Geforderte Bruttokaltmiete unter Nettomiete des Mietspiegels
MHG § 2
Leitsatz
häufig von der Redaktion verfasst
Wenn eine nach § 2 MHG geforderte Bruttokaltmiete unter dem Mittel-wert eines Nettomieten ausweisenden Mietspiegels liegt, wird mit der verlangten Miete der ortsübliche Mietzins zweifelsfrei unterschritten.
Aus den Gründen
Wortlaut des Gerichts
Die Kl. haben Anspruch auf die geltend gemachte Mieterhöhung gemäß § 2 Abs. 1 MHG, da der verlangte Mietzins den ortsüblichen nicht übersteigt. Dies ergibt sich aus dem heranzuziehenden Mietspiegel 1998, dem einschlägigen Mietspiegelfeld G 2, welches einen Mittelwert von 8,82 DM ausweist. Verlangt werden von den Kl. 8,43 DM pro m2 brutto/kalt. Unerheblich ist, daß der Mietspiegel 1998 die Nettokaltmiete angibt, denn es steht fest, daß die Bruttokaltmiete über der Nettokaltmiete liegen muß, da der Nettokaltmiete die Betriebskosten noch hinzuzurechnen sind. Wenn schon die geforderte Bruttokaltmiete unter der ortsüblichen Nettokaltmiete liegt, wird der ortsübliche Mietzins zweifelsfrei unterschritten. Wohnwerterhöhende Merkmale können dahinstehen. Die Kappungsgrenze gemäß § 2 Abs. 3 MHG ist gewahrt. Damit ist der Bekl. zur Zustimmung zu diesem Mieterhöhungsverlangen zu verurteilen.
Der Fall
Bearbeitung des Verlags, keine Aussage des Gerichts
Grundsätzlich gilt, daß man Gleiches nur mit Gleichem vergleichen kann. Das gilt auch für Mieterhöhungen. Begründet ein Vermieter, der eine Bruttokaltmietvereinbarung mit seinem Mieter getroffen hat, eine begehrte Mieterhöhung mit den Werten eines Mietspiegels, der Nettomieten ausweist, muß er aus der Bruttomiete die aktuellen Betriebskosten herausrechnen, um Vergleichbarkeit herzustellen.
Das Urteil
Bearbeitung des Verlags, keine Aussage des Gerichts
Der Grundsatz gilt allerdings nicht immer, wie einer Entscheidung des Amtsgerichts Tiergarten vom 7. September 1998 zu entnehmen ist.
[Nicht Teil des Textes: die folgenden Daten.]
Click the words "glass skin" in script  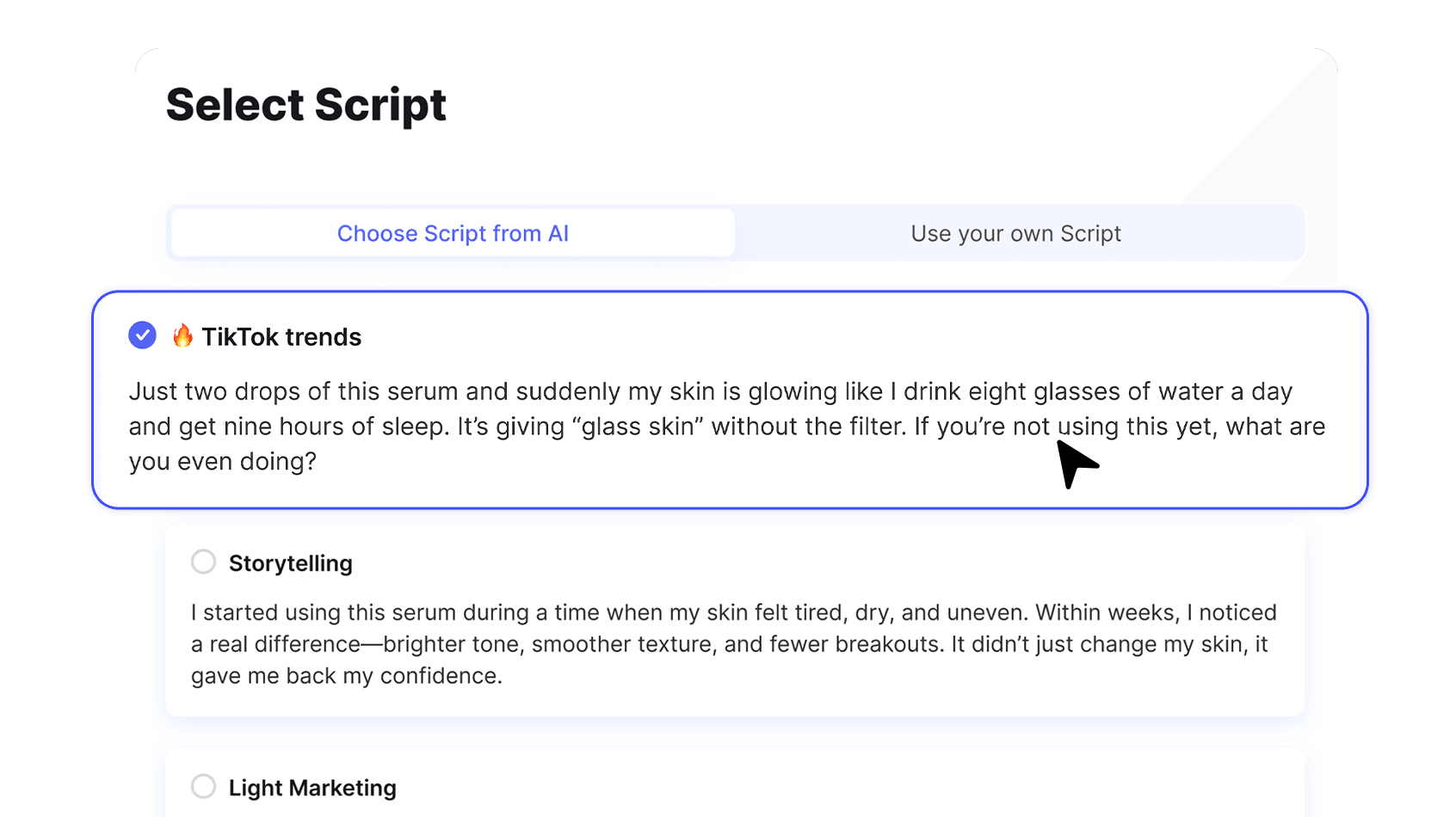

In diesem Falle war die vom Vermieter mit der Mieterhöhung verlangte neue Bruttokaltmiete noch niedriger als die im einschlägigen Mietspiegelfeld ausgewiesene Nettokaltmiete. Bei dieser Sachlage sah das Amtsgericht weder eine Notwendigkeit zur Aufsplittung der Bruttomiete in eine fiktive Nettomiete zuzüglich Betriebskostenanteil noch eine Notwendigkeit zur Anwendung der den Berliner Mietspiegeln beigegebenen Orientierungshilfe. Wenn schon die geforderte Bruttokaltmiete unter der ortsüblichen Nettokaltmiete liege, werde der ortsübliche Mietzins zweifelsfrei unterschritten, meinte das Gericht und sprach dem Vermieter die begehrte Erhöhung der Miete zu.